A Segurança Social pode solicitar documentos para confirmar a situação e tem até 7 dias para dar uma resposta. Se não houver decisão nesse período, o pedido é considerado automaticamente aprovado.
Isenção de 50% do Pagamento de Contribuições à Segurança Social
Destinatários:
Empregadores que contratem trabalhadores desempregados por motivo diretamente causado pela situação de calamidade, que demonstrem cumprir, cumulativamente, as seguintes condições:
- ter a situação contributiva e fiscal regularizada
- não ter salários em atraso
- ter, à data do pedido, mais trabalhadores do que a média dos últimos 12 meses (ou seja, provar que criou emprego)
- a contratação tenha ocorrido entre a entrada em vigor da Resolução do Conselho de Ministros n.º 15-B/2026, de 30 de janeiro e até 6 de fevereiro de 2027 (um ano após a publicação do Decreto-Lei n.º 31-C/2006, de 5 de fevereiro)
Apoio:
Redução de 50% da taxa contributiva a cargo do empregador
Duração:
1 ano, a contar da data da apresentação do pedido
Como pedir:
Na plataforma da Segurança Social Direta, no prazo de:
- até 15 dias após o início do contrato de trabalho, ou
- até 21 de fevereiro de 2026 (15 dias após a entrada em vigor do Decreto-Lei n.º 31-C/2006, de 5 de fevereiro), se a contratação tiver ocorrido antes
Se o pedido for feito fora de prazo, o apoio só produz efeitos a partir do mês seguinte ao pedido, e mantém-se apenas pelo período que ainda faltar.

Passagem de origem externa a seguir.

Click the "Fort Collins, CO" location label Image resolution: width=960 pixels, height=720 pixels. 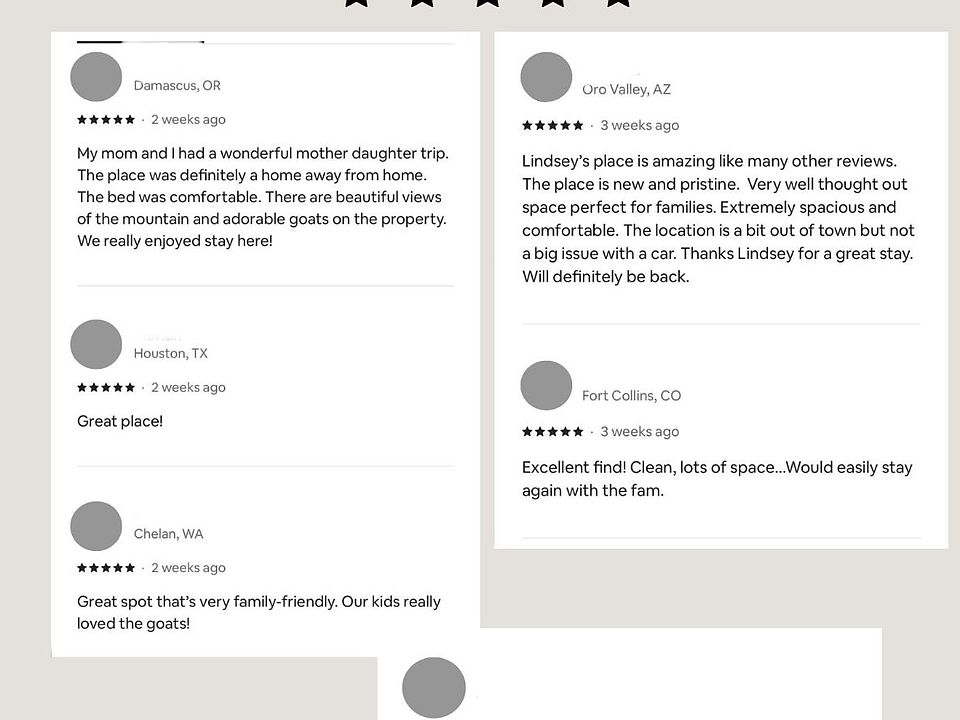[x=631, y=396]
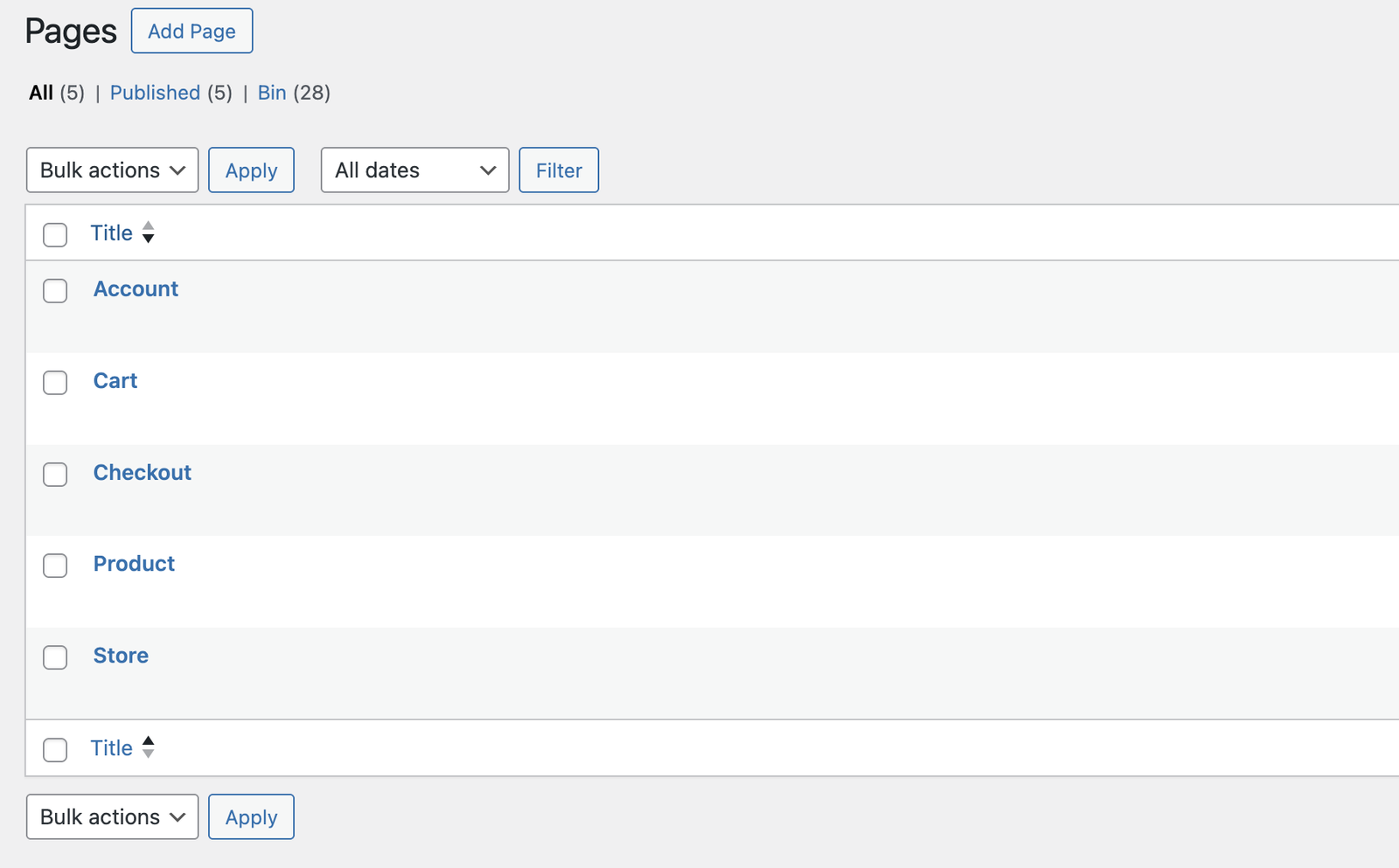Image resolution: width=1399 pixels, height=868 pixels.
Task: Show the Published pages view
Action: 155,93
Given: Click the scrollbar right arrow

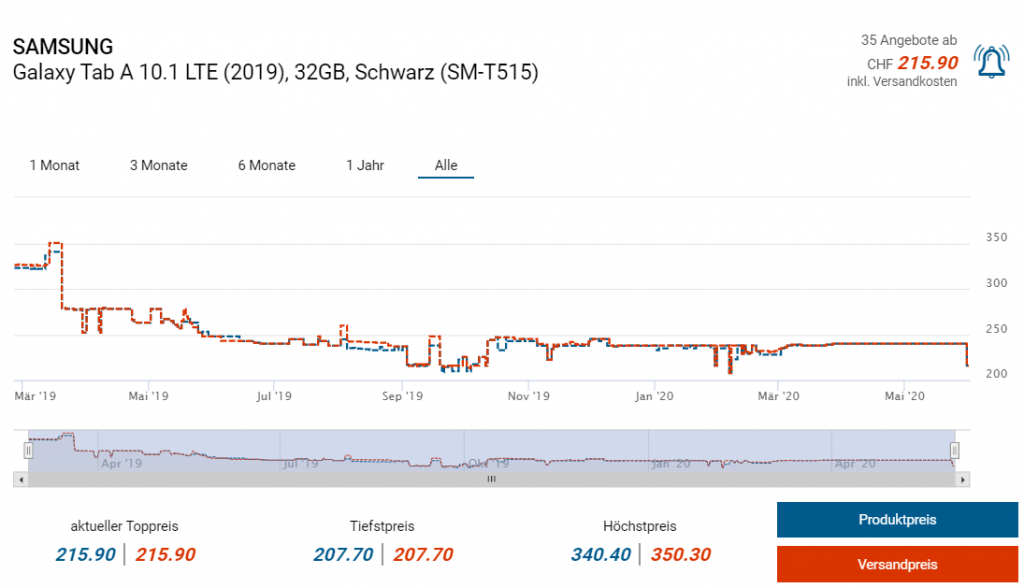Looking at the screenshot, I should 963,480.
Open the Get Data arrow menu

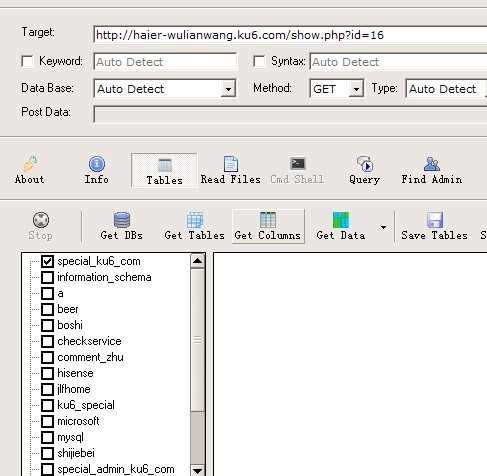click(384, 227)
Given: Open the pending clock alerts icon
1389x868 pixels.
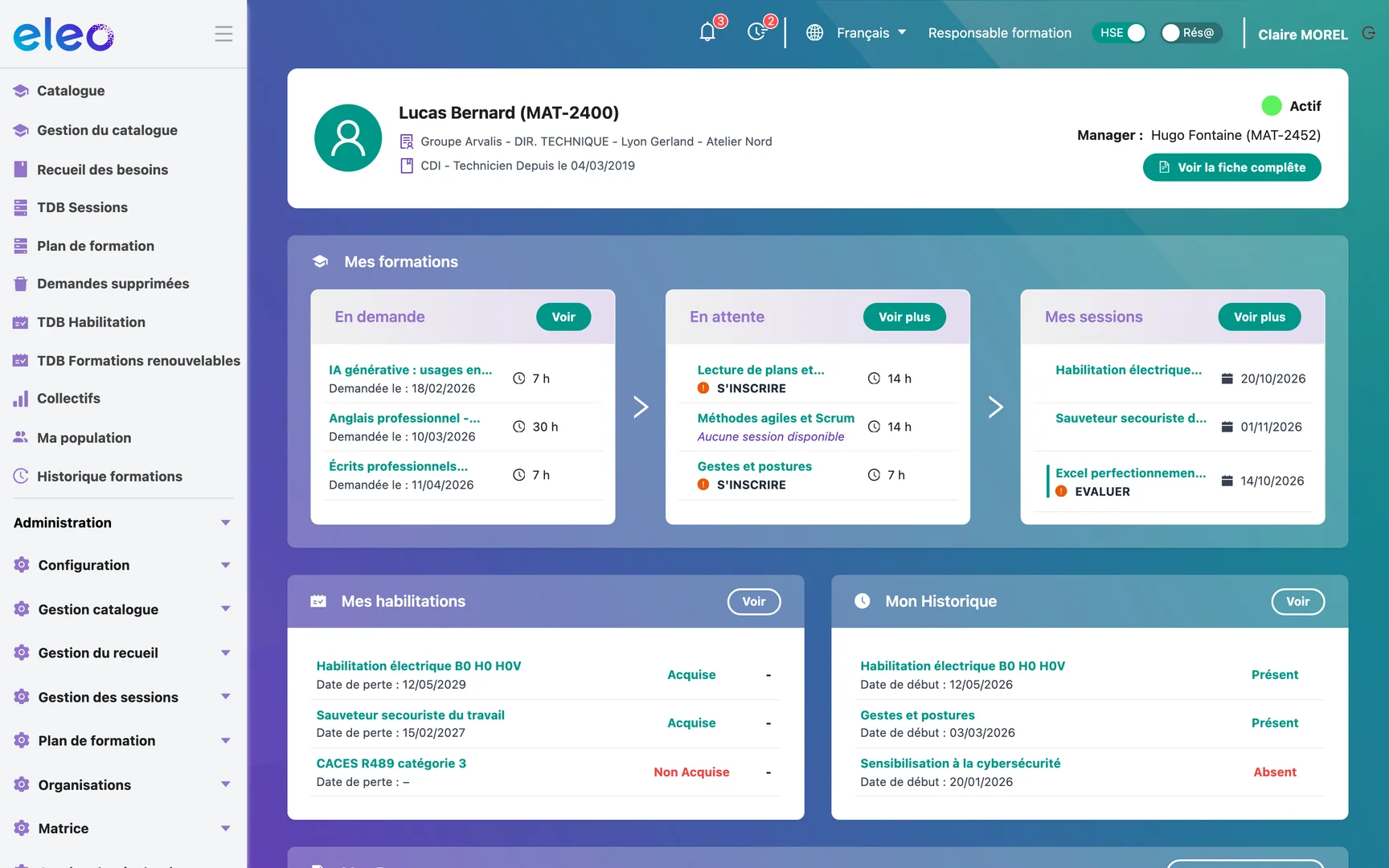Looking at the screenshot, I should click(x=757, y=32).
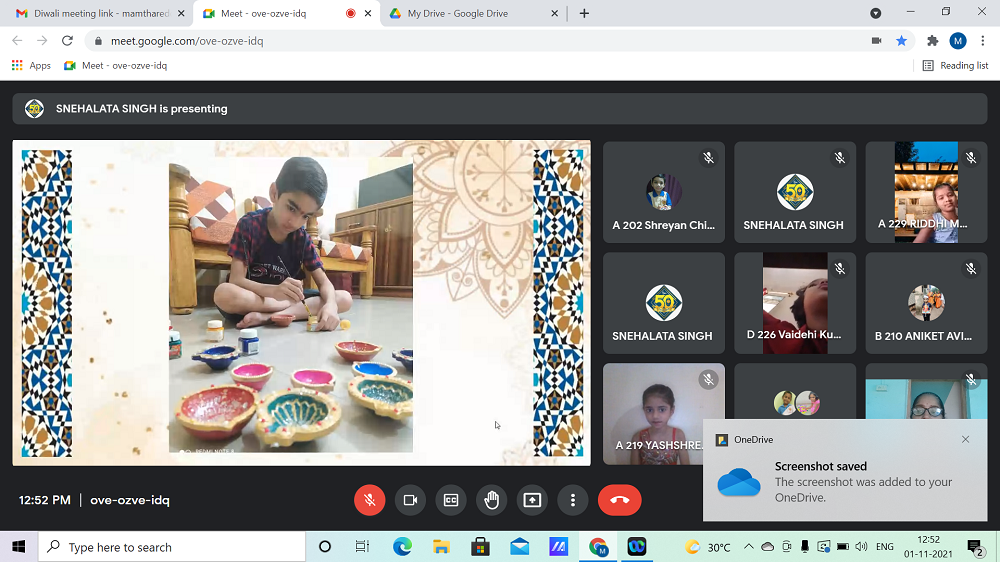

A Segurança Social pode solicitar documentos para confirmar a situação e tem até 7 dias para dar uma resposta. Se não houver decisão nesse período, o pedido é considerado automaticamente aprovado.
A informação disponibilizada nesta plataforma tem caráter meramente informativo, não dispensando nem substituindo a análise e o enquadramento jurídico específicos de cada situação.